Editor's note: Freddie Reidy is a freelance writer based in London. He studied history and history of art at the University of Kent, Canterbury, specializing in Russian history and international politics. The article reflects the author's opinions and not necessarily the views of CGTN.
On June 3, a bomb was detonated in Western Kabul, killing four civilians. The attack not only ended the lives of innocent civilians but leaves behind grieving families and friends. The attack went largely unreported. This is by no means an isolated incident and has become a regular occurrence faced by Afghans. As U.S. troops prepare to withdraw in September, is the U.S. leaving the region safer, what lessons have gone unheeded and what have the wider consequences been?
Over the last twenty years, the shock of the 9/11 terrorist attacks has perhaps inevitably lessened. Recalling the shock and horror, both in the U.S. and across the globe, leads to some understanding as to why the International Security Assistance Force (ISAF) – otherwise simply known as "the coalition", was formed and invaded Afghanistan in pursuit of Osama bin Laden and member of his al-Qaeda terrorist network.

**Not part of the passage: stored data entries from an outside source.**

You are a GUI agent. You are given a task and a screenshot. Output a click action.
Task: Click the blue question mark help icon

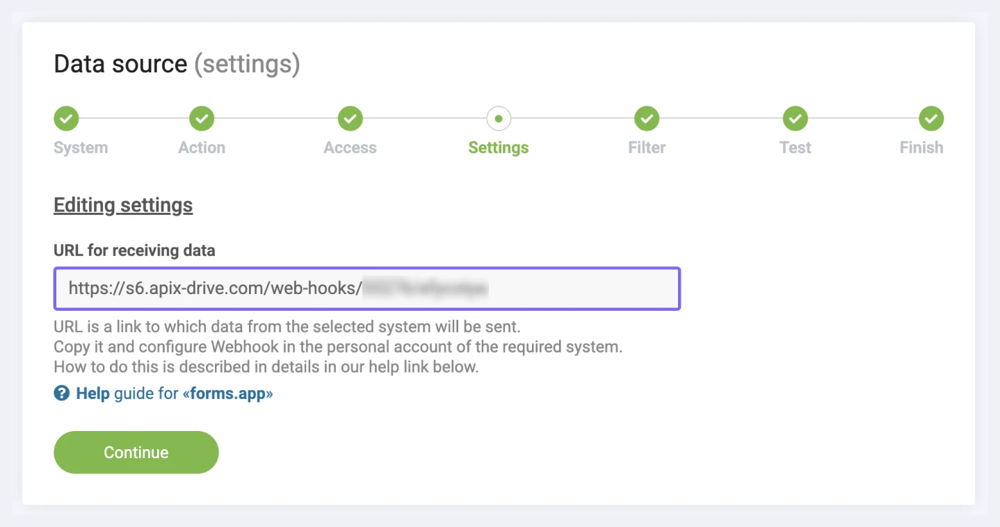pyautogui.click(x=62, y=394)
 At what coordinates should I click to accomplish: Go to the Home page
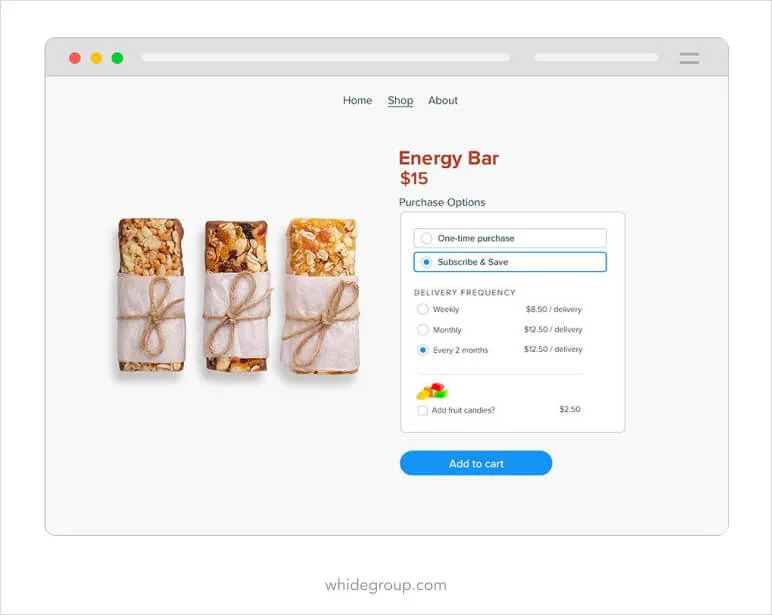357,100
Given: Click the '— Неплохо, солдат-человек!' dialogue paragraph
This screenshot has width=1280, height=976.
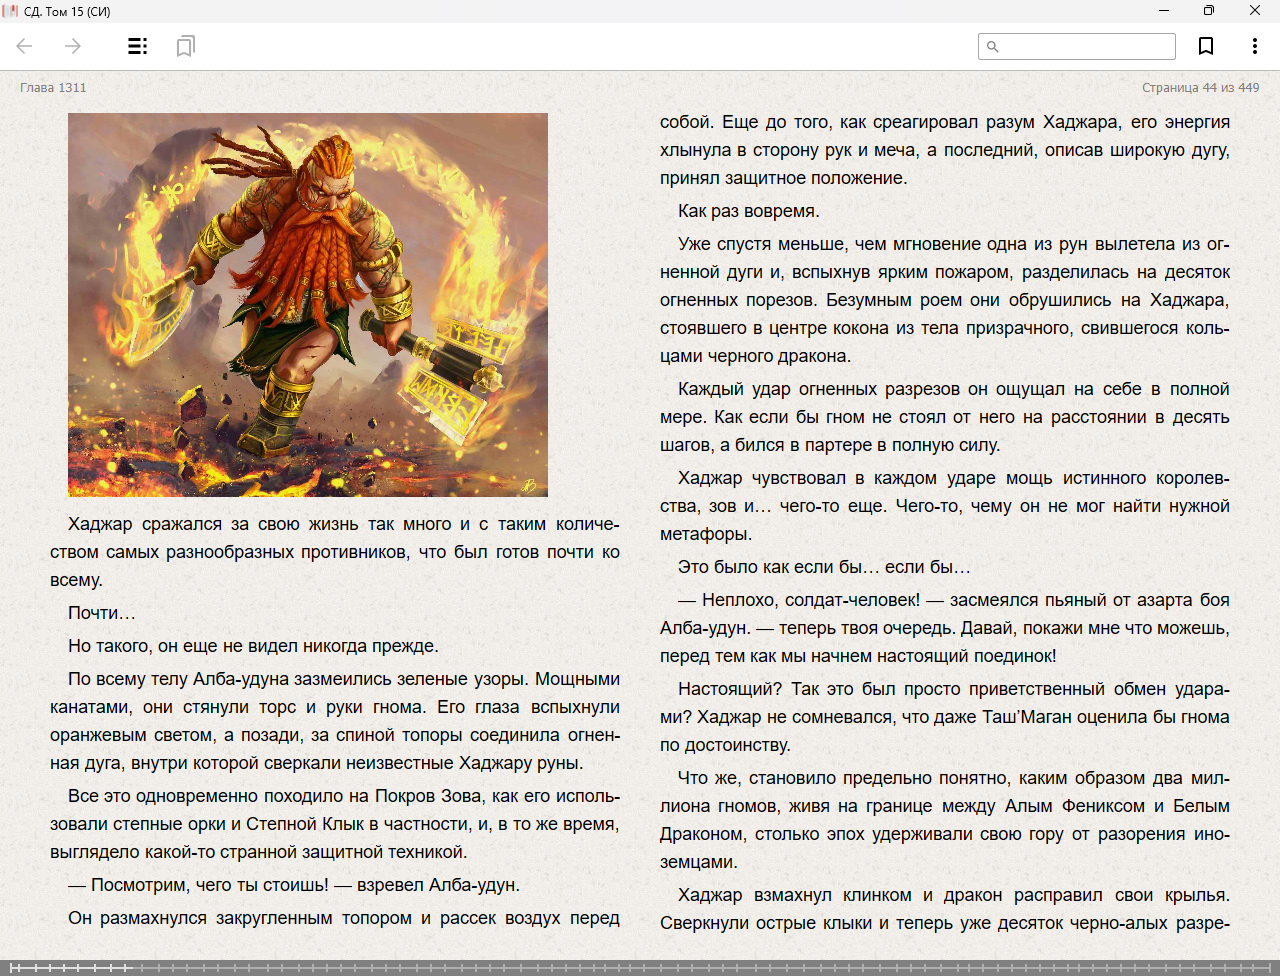Looking at the screenshot, I should (x=944, y=628).
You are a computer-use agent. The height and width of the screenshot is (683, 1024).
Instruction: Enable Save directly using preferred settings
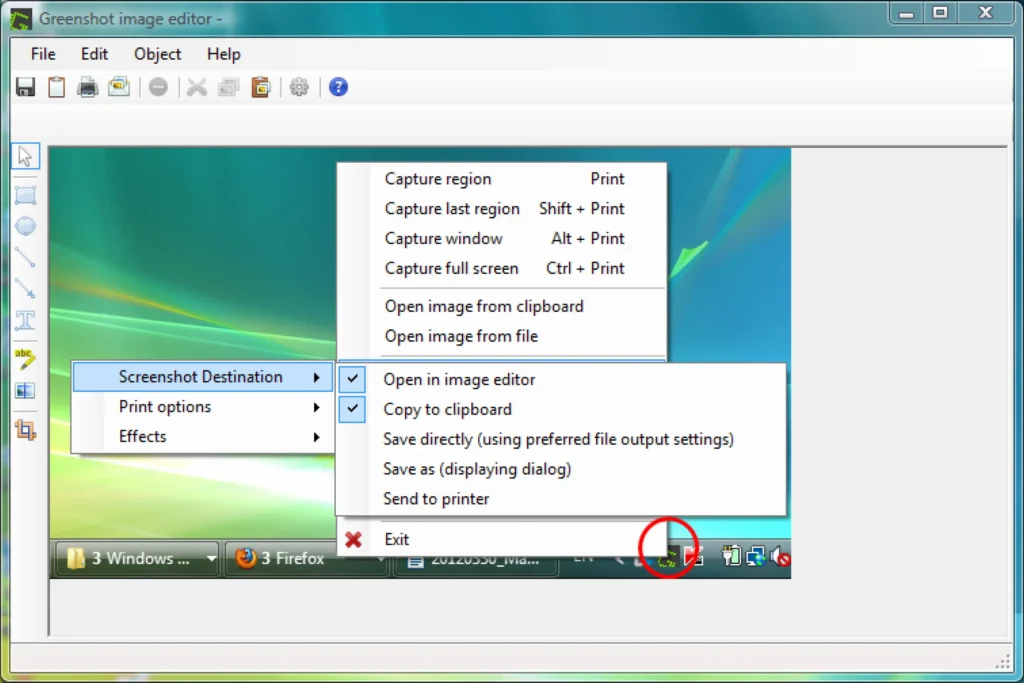click(560, 439)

As with the superpowers that preceded the U.S., the British in 1839, and the Soviet Union in 1979 found, initial victories were swift, but control of the region was nearly impossible.
When pressed by former diplomat and politician Rory Stewart about what advice a veteran of the Soviet occupation had for U.S. forces in Afghanistan, General Auschev was blunt, "take the fastest route home."
Part of what has made the U.S. withdrawal so difficult is mission creep. Many contemporary critics have argued that coalition forces, whether in Afghanistan or Iraq, failed to adequately plan for what follows the initial conflict. This is arguably only partly true. In the case of Afghanistan, the primary objective was to neutralize al-Qaeda and bring Osama bin Laden to justice.
The problem for the U.S. was that the existing Taliban regime at the time was sympathetic to al-Qaeda and had themselves overseen a brutal regime. The operation consequently necessitated regime change and the installation of a new system of government as part of a radically wider campaign.
Twenty years later, an indicator of the limited success of the operation is the peril faced by the Afghans who worked with coalition forces. These individuals are being forced to flee their country for fear of reprisal.
UK Defence Secretary Ben Wallace warned that "with Western powers leaving, the threat is increasing, including targeted attacks by the Taliban" and that it was "only right" for the UK to expedite the process of allowing Afghans to settle in the UK. Indeed some 1,400 have already left.
If the echoes of previous British and Soviet campaigns in Afghanistan can be heard now, then so too is the parallel of the U.S. withdrawal from Vietnam particularly relevant.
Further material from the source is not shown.